Circular por una carretera en mal estado no solo es incómodo, también puede salir caro. Un golpe seco, un volantazo instintivo y, segundos después, la certeza de que algo va mal. El neumático ha reventado tras caer en un socavón que no estaba señalizado. Para muchos conductores, ahí termina la historia: resignación, llamada a la grúa y factura del taller. Pero no siempre debería ser así.
En España, existe la posibilidad de reclamar los daños sufridos por el vehículo cuando el origen está en el mal estado de la vía. Lo explica María, abogada especializada en responsabilidad patrimonial: «Muchos conductores no reclaman por desconocimiento, cuando en realidad la ley les ampara si pueden demostrar que el socavón ha sido la causa directa del daño».

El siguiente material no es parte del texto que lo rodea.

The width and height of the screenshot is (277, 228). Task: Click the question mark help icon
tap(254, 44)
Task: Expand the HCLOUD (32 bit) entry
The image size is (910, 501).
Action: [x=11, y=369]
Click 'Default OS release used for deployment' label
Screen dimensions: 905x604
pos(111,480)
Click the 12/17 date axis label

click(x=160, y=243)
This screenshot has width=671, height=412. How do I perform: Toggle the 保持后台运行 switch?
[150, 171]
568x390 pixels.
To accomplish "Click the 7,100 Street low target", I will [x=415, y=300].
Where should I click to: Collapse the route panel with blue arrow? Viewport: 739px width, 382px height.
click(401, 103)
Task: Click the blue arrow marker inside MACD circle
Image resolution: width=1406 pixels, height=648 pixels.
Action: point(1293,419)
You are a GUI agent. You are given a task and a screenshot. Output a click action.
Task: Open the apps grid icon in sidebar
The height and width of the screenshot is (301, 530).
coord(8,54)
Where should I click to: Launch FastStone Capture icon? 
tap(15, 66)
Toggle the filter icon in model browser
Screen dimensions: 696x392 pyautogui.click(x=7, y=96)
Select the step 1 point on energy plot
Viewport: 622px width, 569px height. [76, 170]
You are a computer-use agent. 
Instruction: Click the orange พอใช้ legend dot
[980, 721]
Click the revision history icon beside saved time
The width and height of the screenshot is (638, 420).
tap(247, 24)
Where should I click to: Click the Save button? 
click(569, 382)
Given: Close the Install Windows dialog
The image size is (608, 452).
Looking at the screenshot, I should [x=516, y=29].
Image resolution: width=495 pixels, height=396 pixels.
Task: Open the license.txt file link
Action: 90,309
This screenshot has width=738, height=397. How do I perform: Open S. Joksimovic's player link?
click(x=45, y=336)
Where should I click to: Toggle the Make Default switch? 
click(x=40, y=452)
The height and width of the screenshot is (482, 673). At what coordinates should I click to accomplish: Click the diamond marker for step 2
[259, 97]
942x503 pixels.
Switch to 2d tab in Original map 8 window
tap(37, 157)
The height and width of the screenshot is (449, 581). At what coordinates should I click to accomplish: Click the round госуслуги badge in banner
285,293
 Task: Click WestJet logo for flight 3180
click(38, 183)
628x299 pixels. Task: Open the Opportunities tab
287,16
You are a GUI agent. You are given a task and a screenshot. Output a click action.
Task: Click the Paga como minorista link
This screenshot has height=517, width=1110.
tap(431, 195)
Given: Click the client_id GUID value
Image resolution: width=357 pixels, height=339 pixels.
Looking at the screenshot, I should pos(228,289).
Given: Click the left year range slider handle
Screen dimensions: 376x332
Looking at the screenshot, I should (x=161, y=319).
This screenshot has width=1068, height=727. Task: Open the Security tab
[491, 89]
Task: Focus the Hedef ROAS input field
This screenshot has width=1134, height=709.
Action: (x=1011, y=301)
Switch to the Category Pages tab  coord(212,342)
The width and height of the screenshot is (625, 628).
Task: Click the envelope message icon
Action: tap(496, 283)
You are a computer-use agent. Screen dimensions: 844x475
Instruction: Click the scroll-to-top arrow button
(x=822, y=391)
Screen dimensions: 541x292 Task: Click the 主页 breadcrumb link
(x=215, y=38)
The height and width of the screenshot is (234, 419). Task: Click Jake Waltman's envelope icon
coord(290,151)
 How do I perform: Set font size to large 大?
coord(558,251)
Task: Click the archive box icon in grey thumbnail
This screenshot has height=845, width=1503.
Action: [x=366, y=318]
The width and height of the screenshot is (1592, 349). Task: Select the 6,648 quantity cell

6¿Por qué muchos no reclaman? ¿Qué está cambiando?
Los principales frenos siguen siendo el desconocimiento y la sensación de que «no sirve de nada». Sin embargo, son cada vez más los conductores que se animan a reclamar. Las redes sociales y los medios especializados han visibilizado estos casos y han demostrado que no son situaciones aisladas.
«Un socavón no es solo un bache molesto: es un riesgo para la seguridad vial», concluye María. Reclamar no solo permite recuperar el dinero gastado en reparaciones, sino que también obliga a las administraciones a mantener las carreteras en mejor estado. Y eso, a largo plazo, beneficia a todos los conductores.